Population (2022 official census)
- • Total: 67,488
- Time zone: UTC+05:00 (TMT)

= Tejen =

Tejen (older spellings: Tedzhen, Tejend, Tejent) is an oasis city in the Karakum Desert, in Ahal Province of Turkmenistan. It lies along the M37 highway, between Duşak and Mary, 223 km by road southeast of Ashgabat. It has a population of approximately 67,500. To the east is the larger oasis of Mary. Khlopin suggests Tejen may have been the birthplace of Zoroaster.

==Etymology==
The meaning of tejen is unclear.
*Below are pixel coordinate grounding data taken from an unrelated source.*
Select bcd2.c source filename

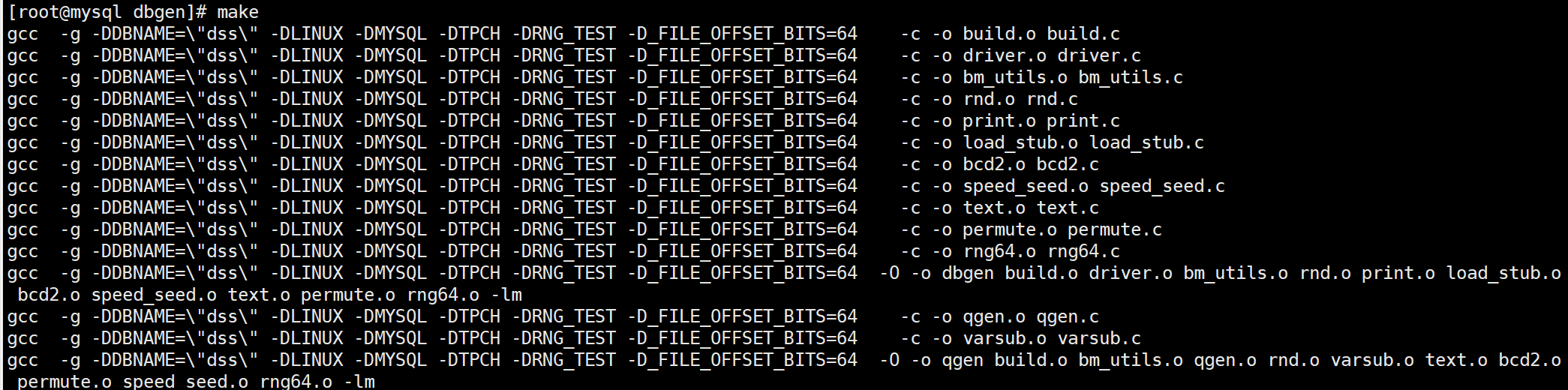1068,164
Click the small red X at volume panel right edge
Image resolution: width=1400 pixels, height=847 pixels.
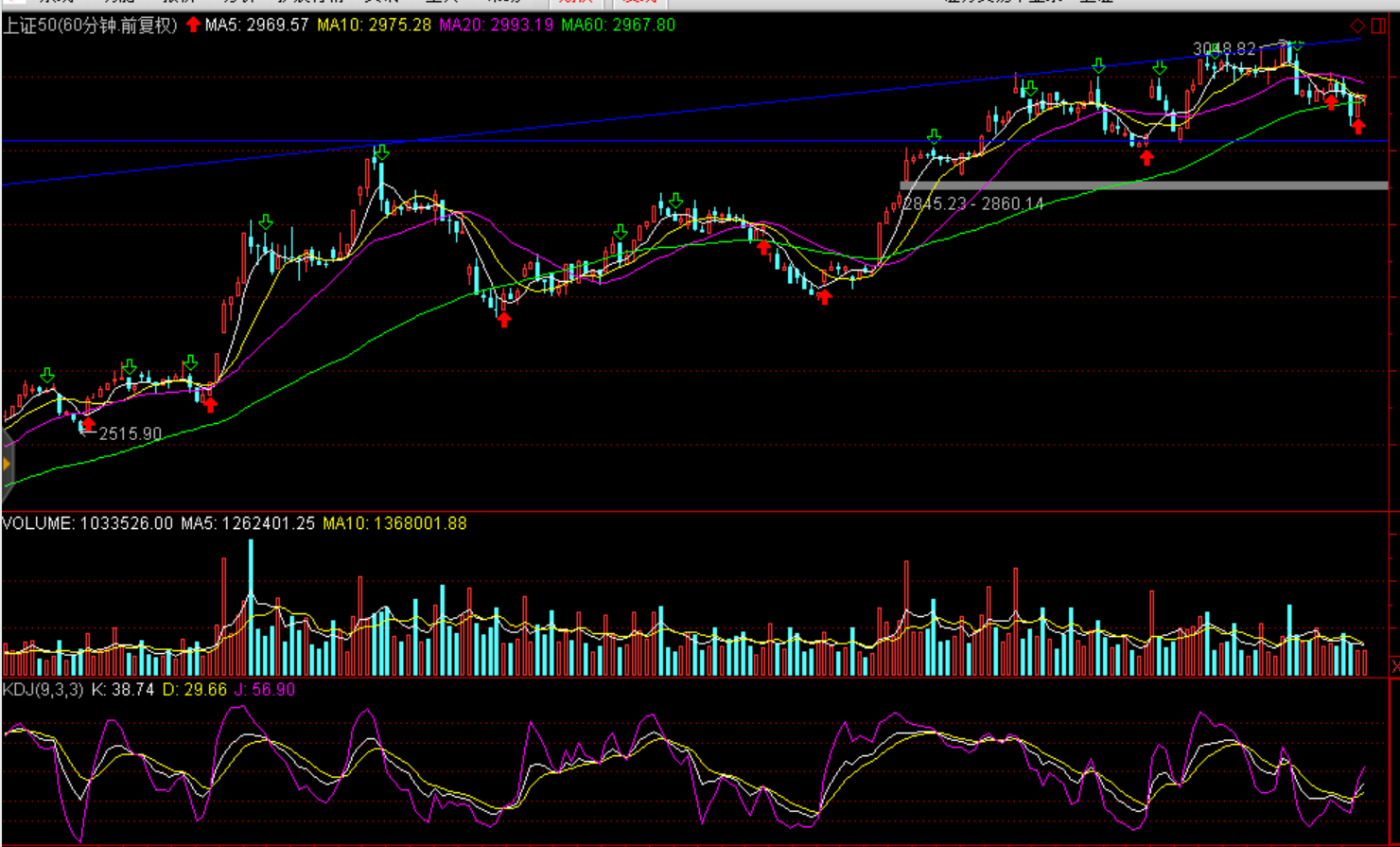[x=1394, y=667]
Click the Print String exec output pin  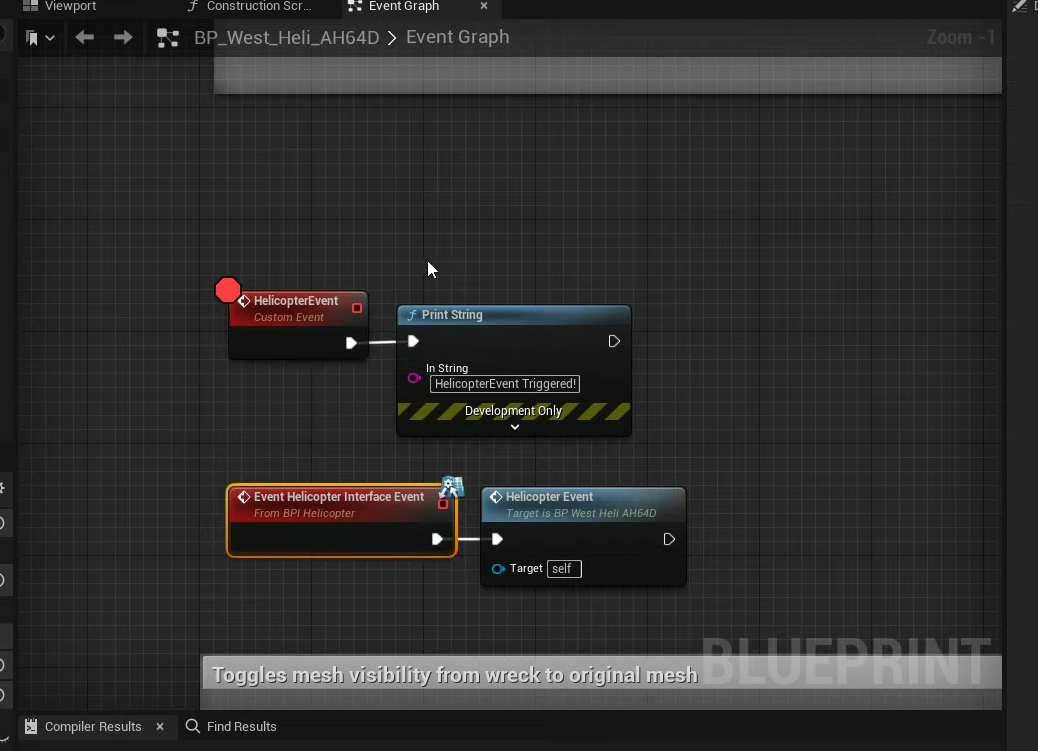614,342
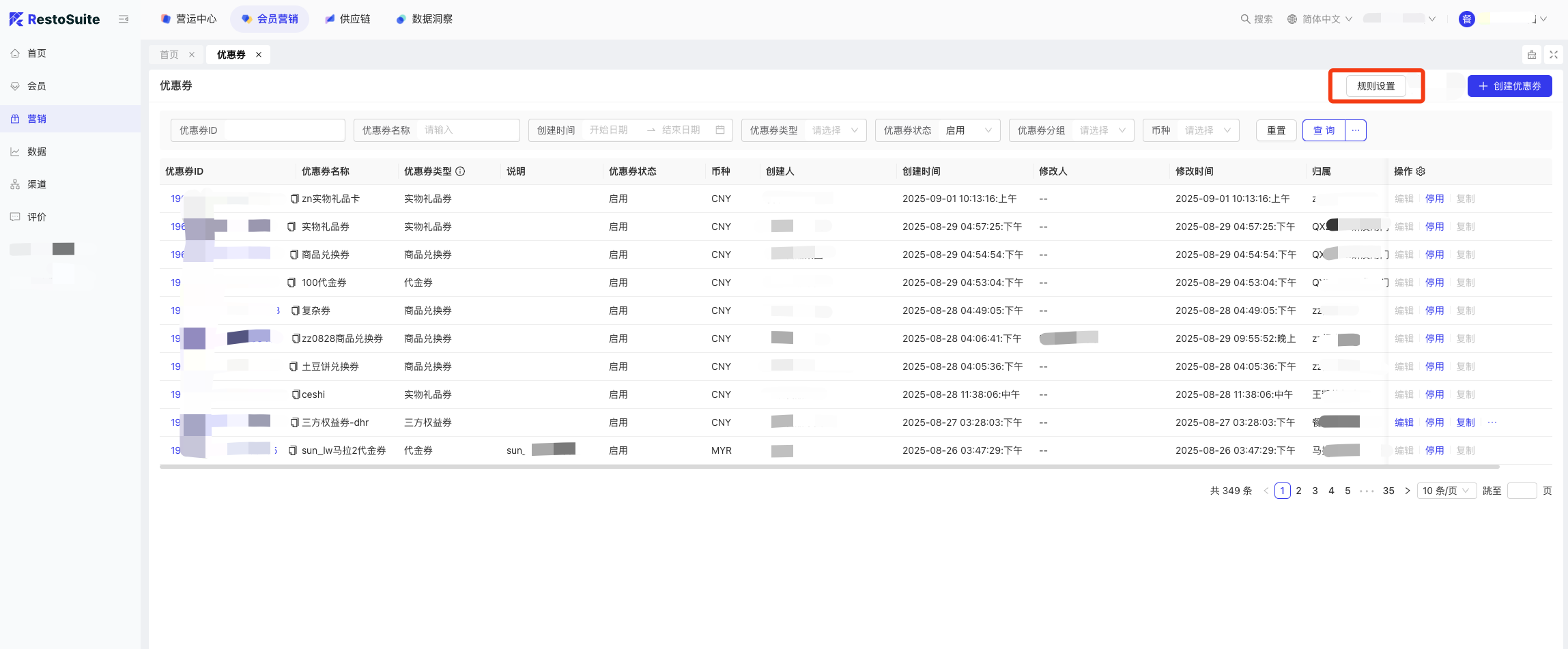The width and height of the screenshot is (1568, 649).
Task: Open the 10 条/页 page size selector
Action: coord(1446,491)
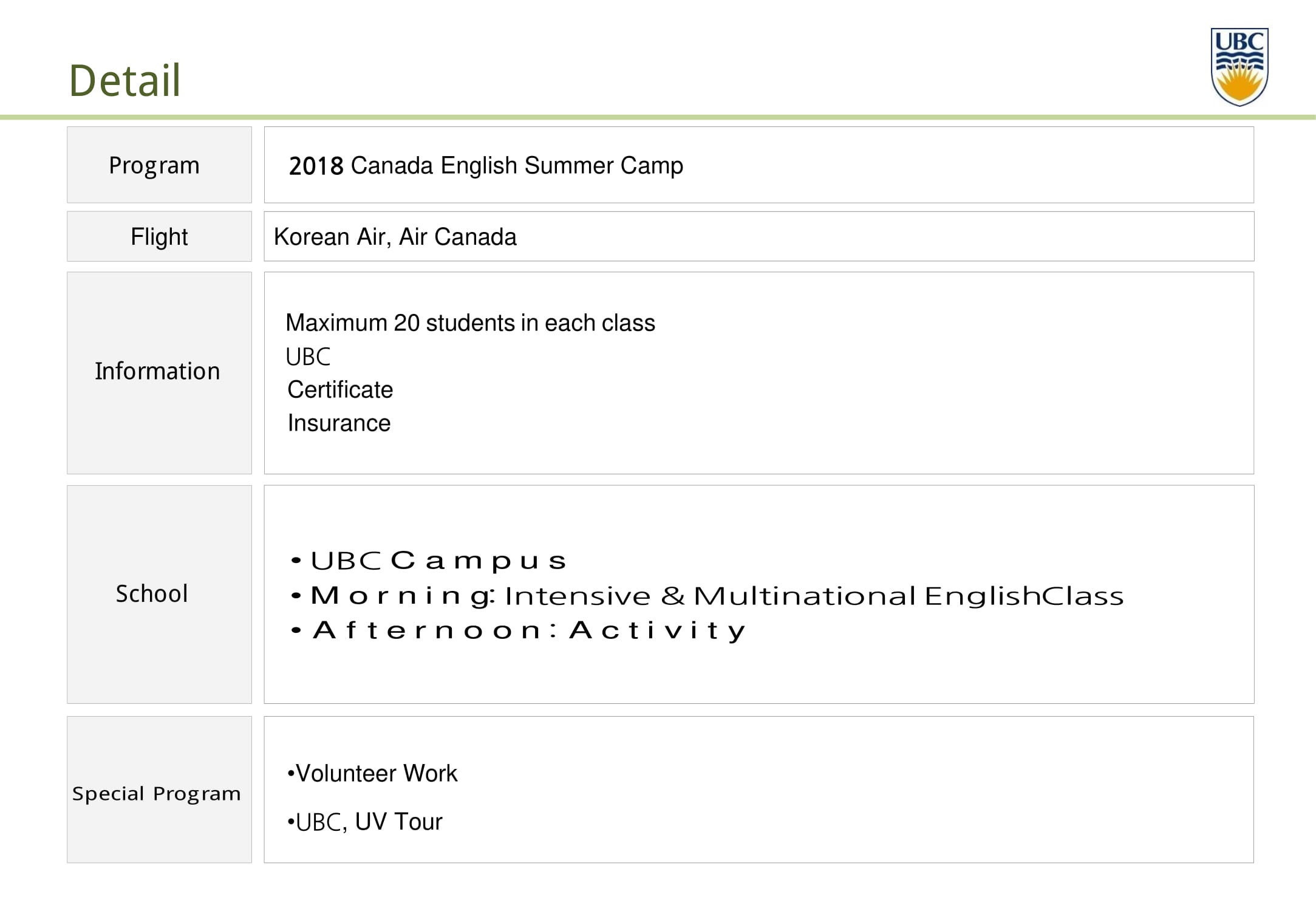Click the Insurance line
This screenshot has width=1316, height=911.
pos(339,423)
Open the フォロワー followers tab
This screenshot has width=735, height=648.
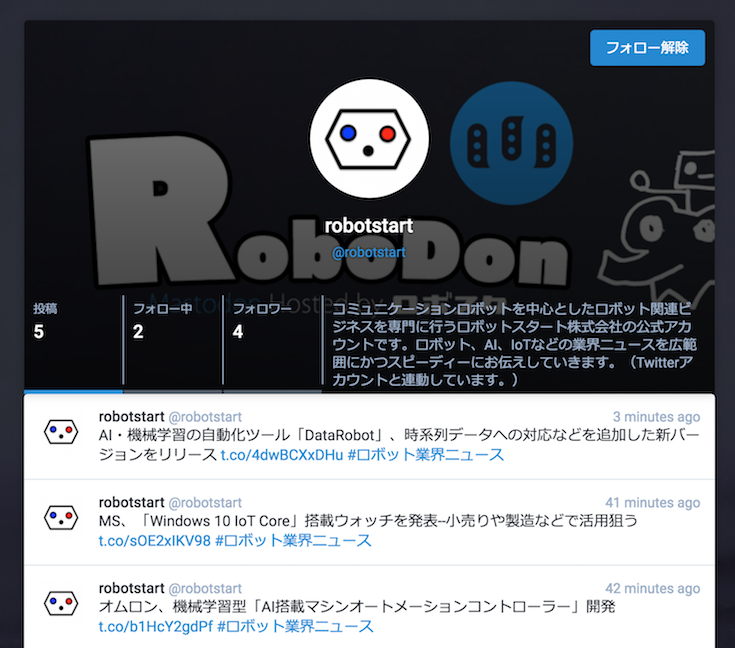271,323
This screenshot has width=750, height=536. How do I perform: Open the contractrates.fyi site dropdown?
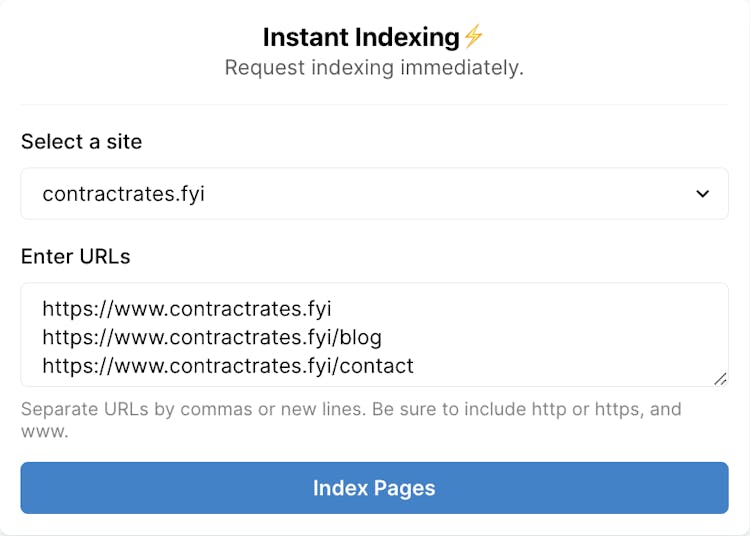[x=374, y=194]
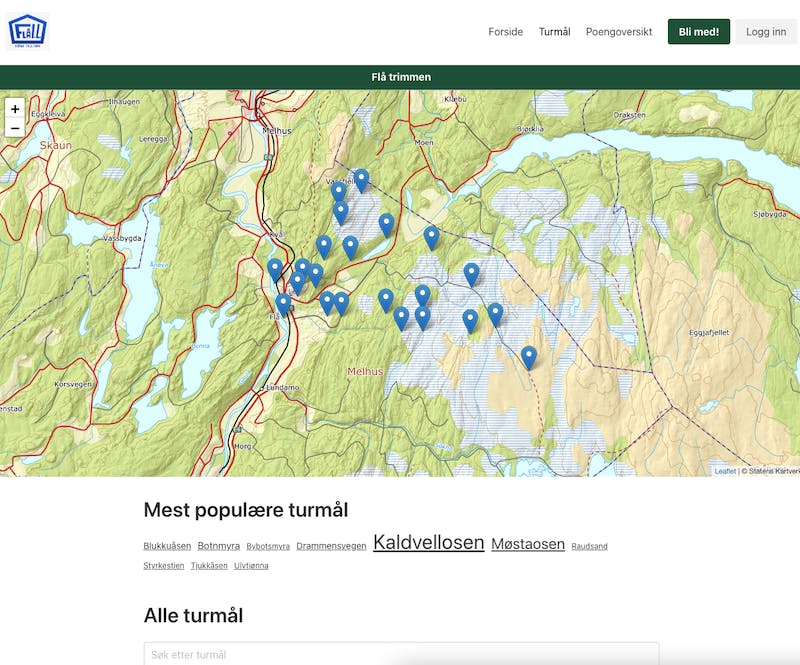Open the Poengoversikt menu item
The image size is (800, 665).
[619, 32]
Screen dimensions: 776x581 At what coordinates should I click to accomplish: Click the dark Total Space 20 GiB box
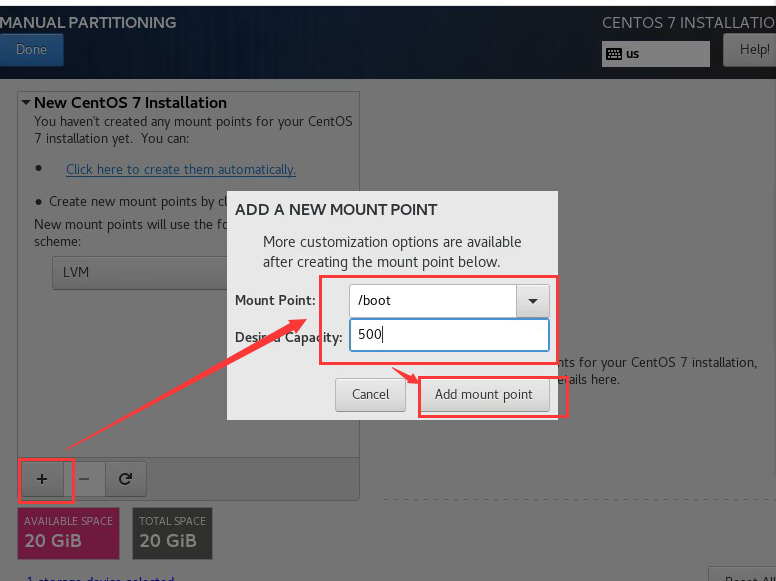point(172,533)
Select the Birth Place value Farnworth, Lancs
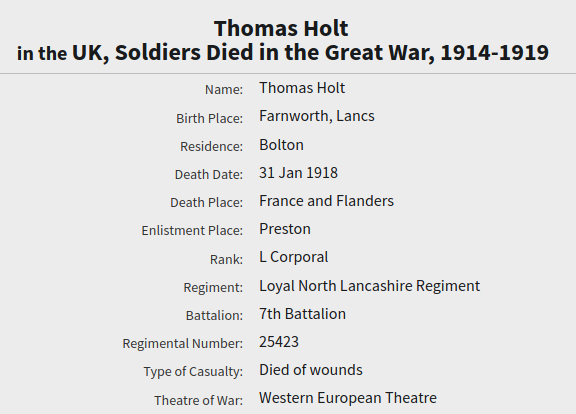The width and height of the screenshot is (576, 414). 317,116
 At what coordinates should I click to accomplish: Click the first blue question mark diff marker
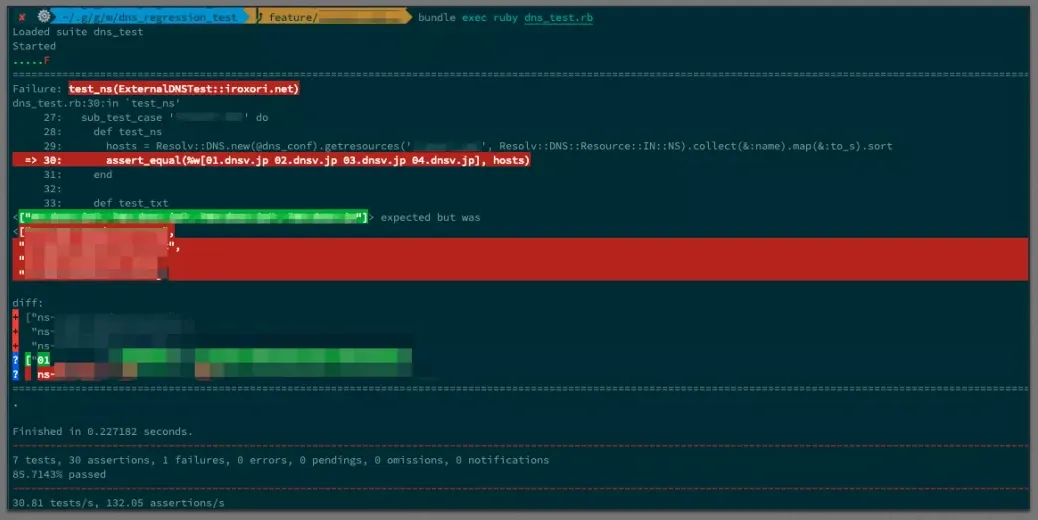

Atanyyazov explained, ...The meaning of this ancient name is not clear...Barthold noted that this name was also used in the form of Tuzhen in the X-XI centuries...Vambery derived it from the words tei-e hend (tei-e kent, tei— “down”, kent - “village”, “city”) and derived from that “downstream of the city,” “downstream of the city,” or “downstream of the river". He writes that he may have understood the meaning of the word as "city in the desert"...the name of the village along the Gerrud River is mentioned...This name also means "the foot of the city"...As Barthold rightly points out, this name is not the name of the first river, but the name of the county, village, or land, for the river itself is in its upper reaches Hererrud (Herat-rud, i.e., the "Herat River"), and below Sarahs is Khushk-rud, i.e., it was known as the "Waterless River"...In Persian khushk means "dry", "shroud", rud - "river". This name is a characteristic sign of the river, that is, it is associated with the cutting off of its water in the summer.
==History==
In 1883 it was occupied by General Komarov during the Russian conquest of Turkestan.
In 1916, when the Turkmens participated in a revolt against the Russians, Tejen was a hotbed of activity.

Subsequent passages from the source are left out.